* [Task to carry out]: Below are the records; count the lines in which "computer" occurs and report only that number.

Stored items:

BEGIN

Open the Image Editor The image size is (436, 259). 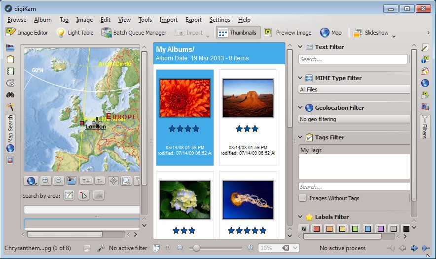(x=27, y=33)
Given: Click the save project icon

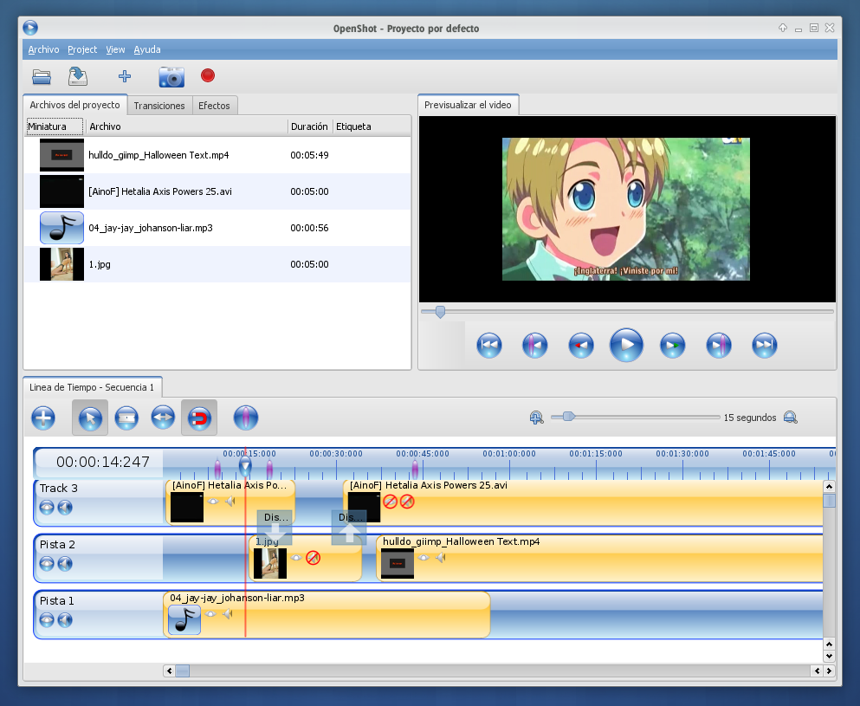Looking at the screenshot, I should 79,77.
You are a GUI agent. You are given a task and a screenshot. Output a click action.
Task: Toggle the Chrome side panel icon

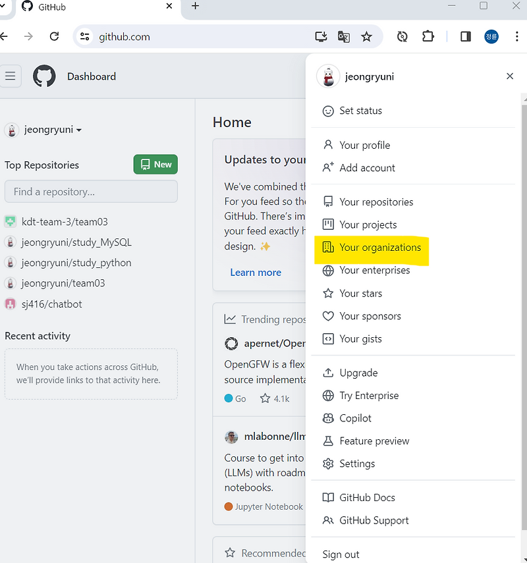tap(465, 37)
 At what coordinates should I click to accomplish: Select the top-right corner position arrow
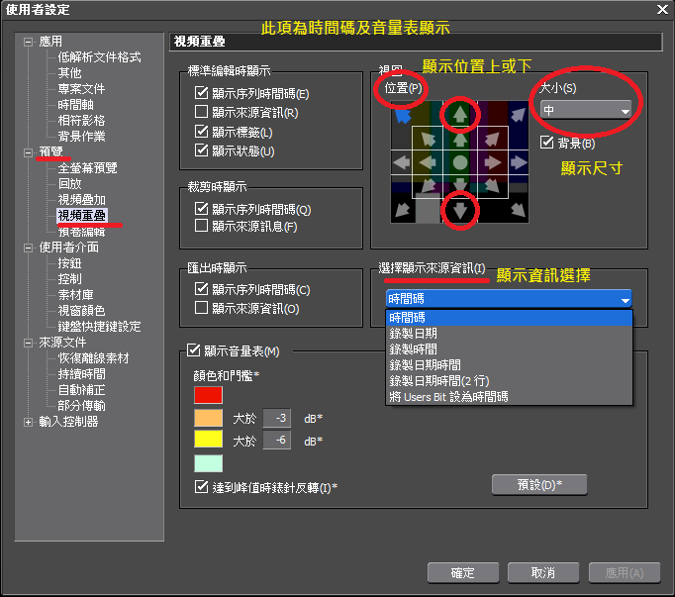(519, 115)
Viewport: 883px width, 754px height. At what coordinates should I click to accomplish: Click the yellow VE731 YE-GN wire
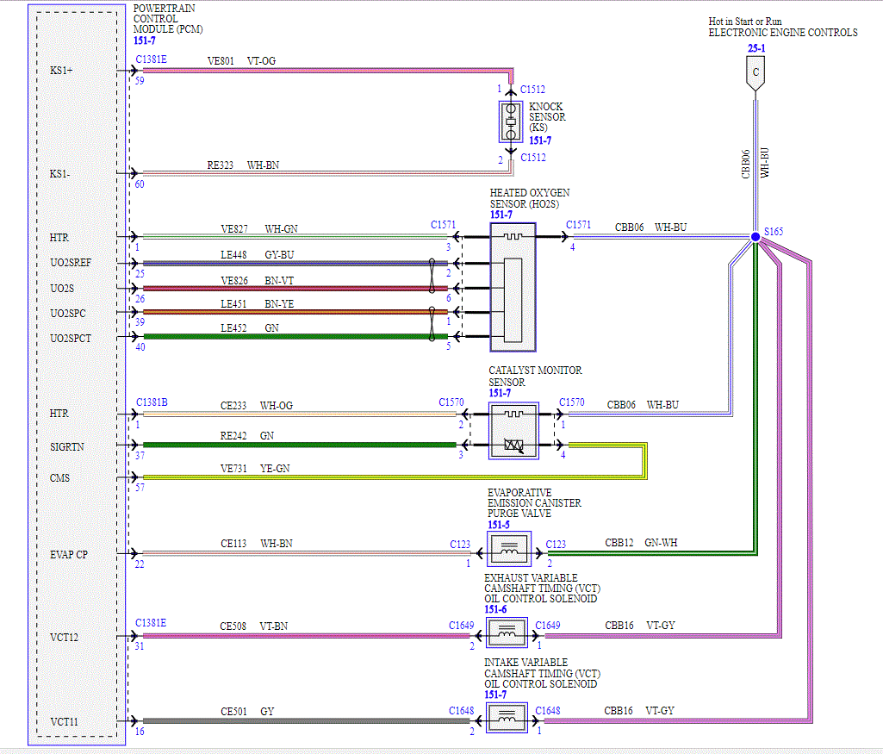[x=393, y=477]
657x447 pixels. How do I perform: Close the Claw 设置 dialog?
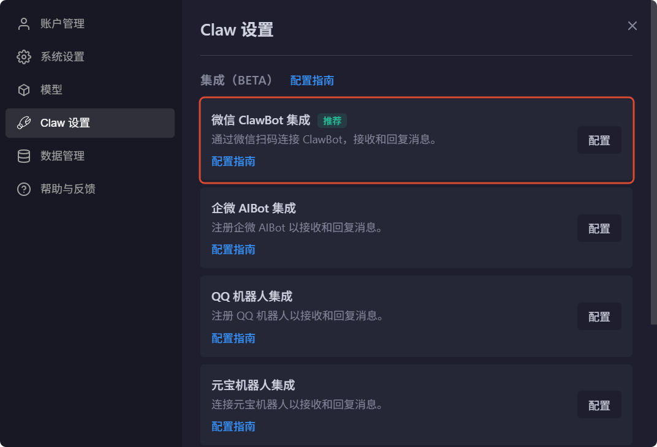[632, 26]
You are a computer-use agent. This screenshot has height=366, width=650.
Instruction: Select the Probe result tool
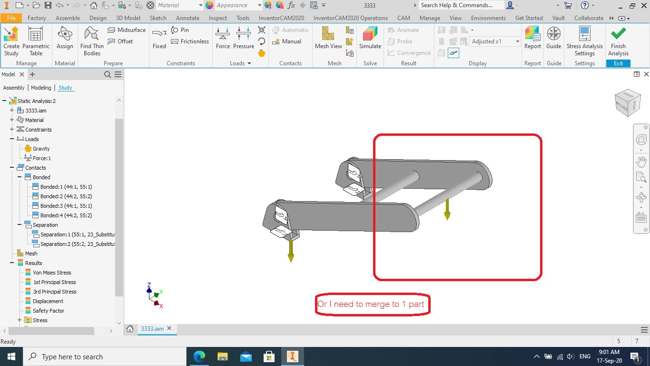[x=404, y=41]
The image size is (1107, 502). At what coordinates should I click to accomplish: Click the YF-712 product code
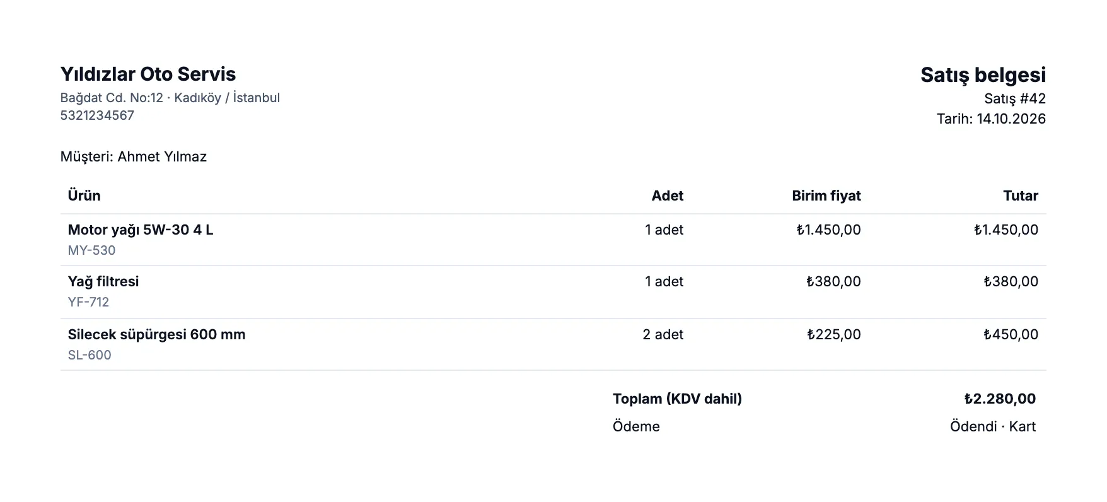click(x=88, y=302)
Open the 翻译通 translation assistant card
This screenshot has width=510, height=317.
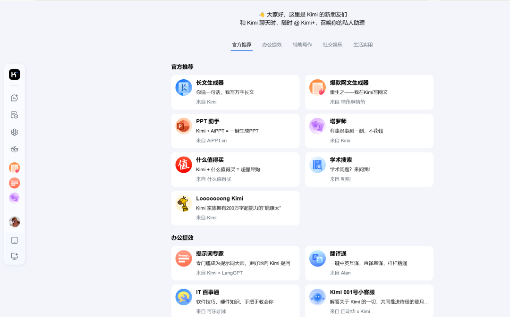[x=369, y=264]
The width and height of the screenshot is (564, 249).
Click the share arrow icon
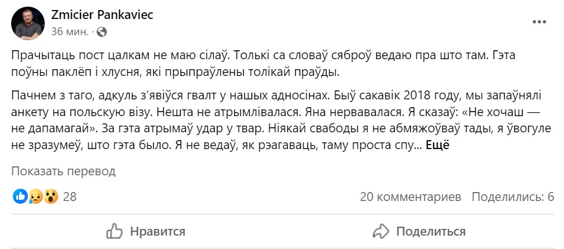pos(381,231)
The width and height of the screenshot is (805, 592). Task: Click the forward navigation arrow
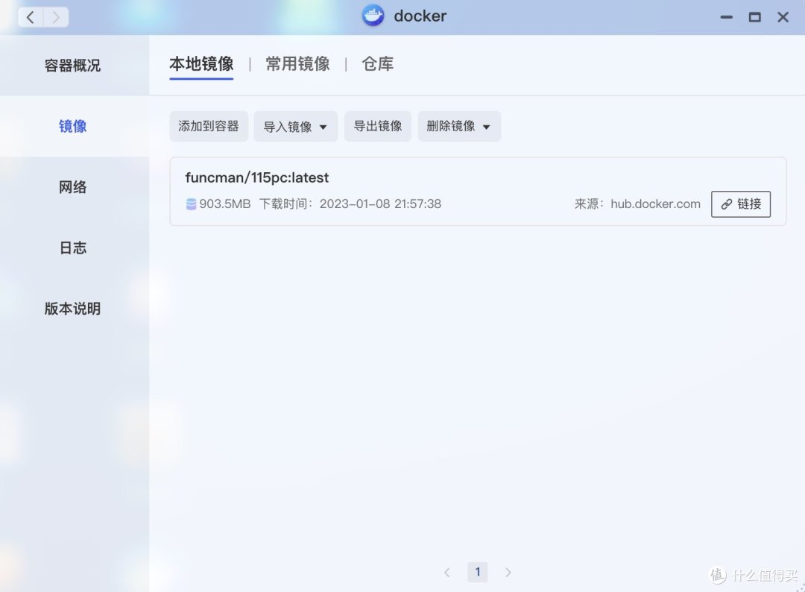click(x=54, y=16)
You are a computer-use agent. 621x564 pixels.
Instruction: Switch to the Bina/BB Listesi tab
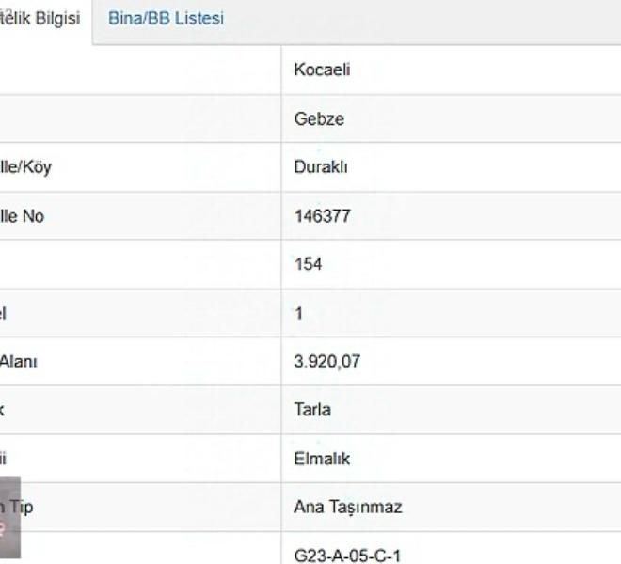point(166,18)
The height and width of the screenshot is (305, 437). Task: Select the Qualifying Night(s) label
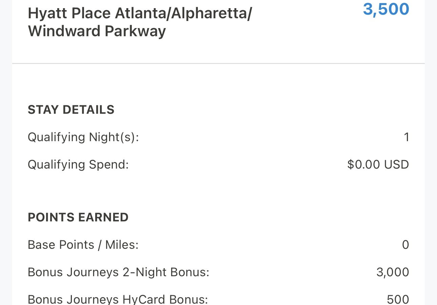point(83,137)
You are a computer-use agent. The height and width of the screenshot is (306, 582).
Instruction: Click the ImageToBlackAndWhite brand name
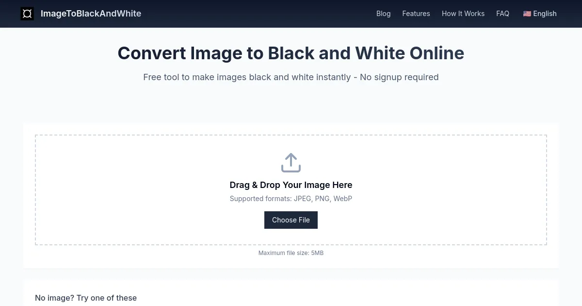(x=91, y=14)
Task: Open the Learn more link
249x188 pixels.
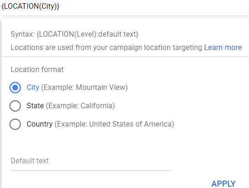Action: coord(223,47)
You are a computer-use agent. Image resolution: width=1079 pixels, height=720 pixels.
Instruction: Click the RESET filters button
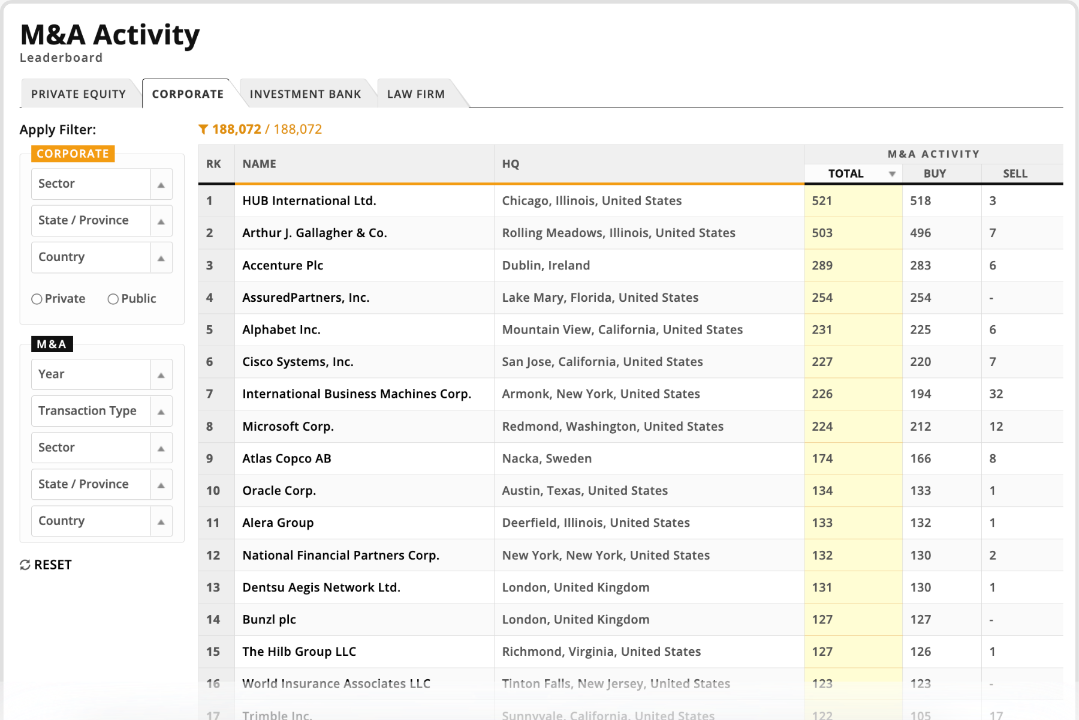53,565
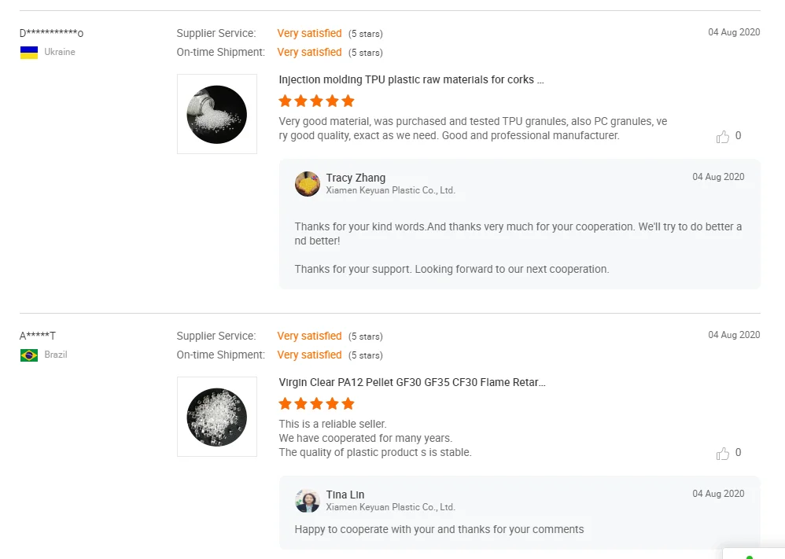Click Xiamen Keyuan Plastic under Tina Lin
Viewport: 785px width, 559px height.
click(390, 507)
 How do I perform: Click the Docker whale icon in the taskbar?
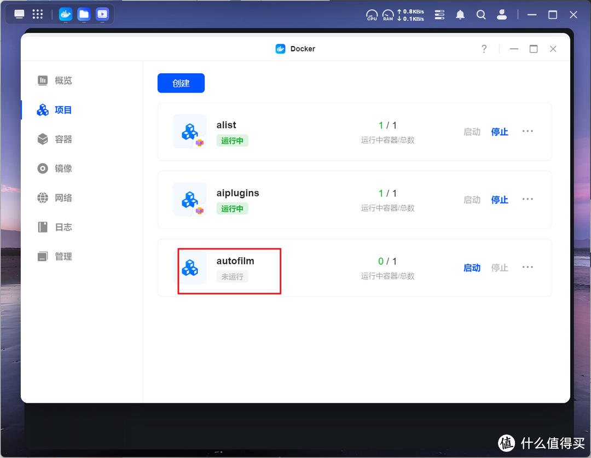65,14
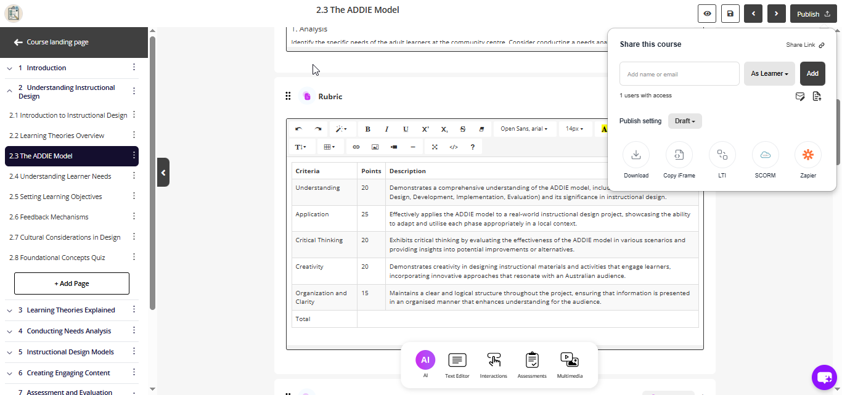The width and height of the screenshot is (842, 395).
Task: Enable underline formatting in the rubric editor
Action: pyautogui.click(x=406, y=129)
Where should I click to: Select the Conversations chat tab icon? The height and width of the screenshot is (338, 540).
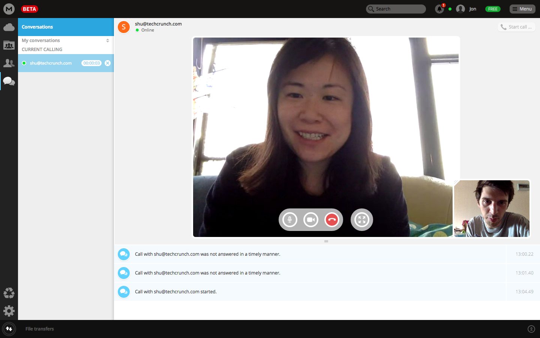(x=9, y=81)
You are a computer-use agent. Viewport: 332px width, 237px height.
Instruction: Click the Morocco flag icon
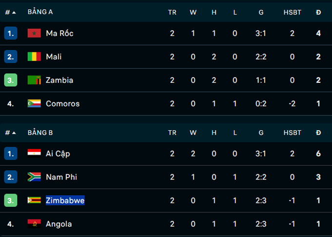click(x=34, y=33)
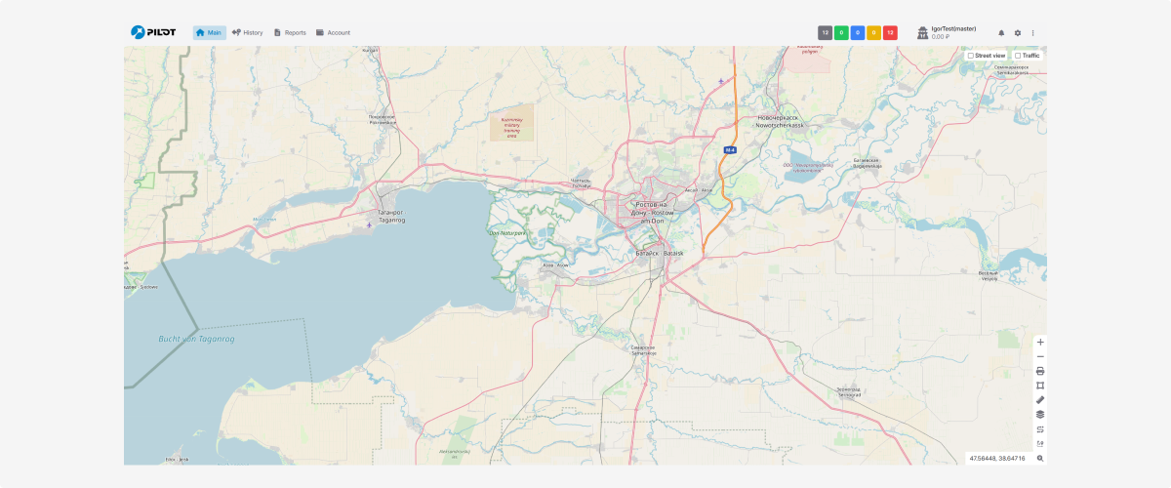The image size is (1171, 488).
Task: Click the route arrows icon
Action: 1040,428
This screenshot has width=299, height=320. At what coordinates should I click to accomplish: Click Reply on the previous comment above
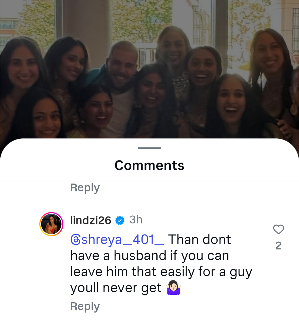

END

* [Answer box]: 5